America is in a jobs crisis. According to an April report, The Jobs Deficit, by the middle-of-the-road New America Foundation, we are short 12.3 million jobs (thats the difference between people looking for work and available jobs):

Here is a look at what has stalled in Congress that would address this deficit gap, while bickering over the size of government distracts:
- The American Power Act, which President Obama failed to demand the Senate pass last night, would create an average of 203,000 to 440,000 more jobs per year through 2020. This is the time for green jobs legislation, but if the President stalls to happily “look at other ideas and approaches from either party” (as he did with healthcare legislation), we will be lacking the necessary leadership to get a bill passed.

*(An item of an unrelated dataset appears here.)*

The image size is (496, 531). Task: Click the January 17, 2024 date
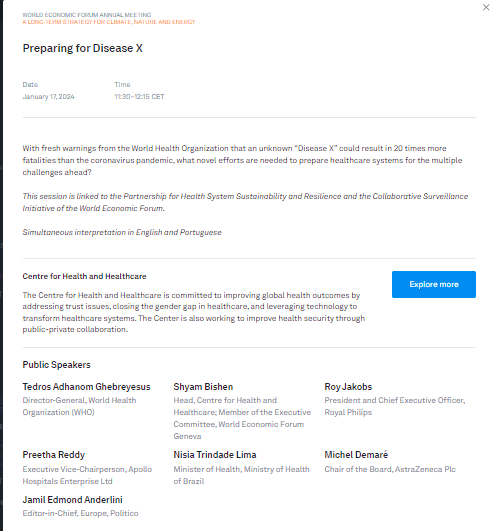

- The American Jobs and Closing Tax Loopholes Act of 2010, as watered down as it is, will inject $1 billion over ten-years into summer youth employment programs, creating 300,000 jobs for the youngest workers.
- The Education Jobs Fund, introduced by Senator Harkin, would save more than 300,000 school jobs (teachers, paraprofessionals, bus drivers, cafeteria workers) by injecting $23 billion into local boards of education over two years.

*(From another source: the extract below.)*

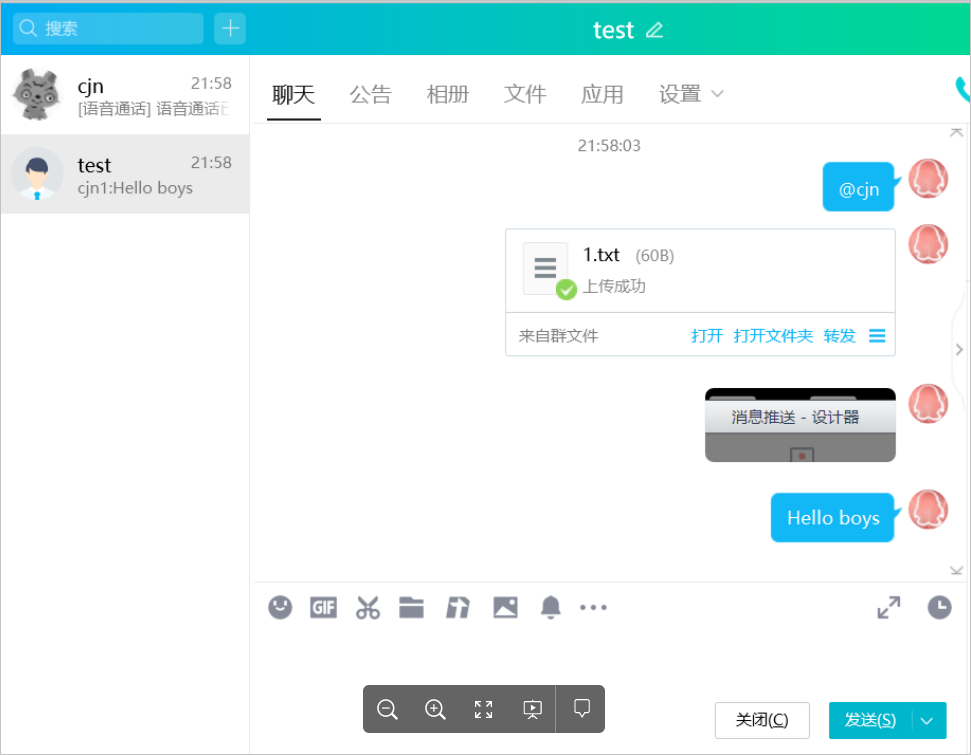The width and height of the screenshot is (971, 755).
Task: Open the send file folder icon
Action: pos(412,607)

- 6-month extension of Federal Medicaid matching funds. This money is critical to maintaining basic government services and public sector jobs. Cutting jobs and unemployment benefits is not the way to restore fiscal discipline, let alone grow the economy. The Senate has re-included this as part of the Jobs Bill (HR 4213) that they are voting on today, but it is expected to fail in favor of some unclear compromise.
We need to get America back to work in a way where everyone prospers, not just the few at the top. Congress must act now.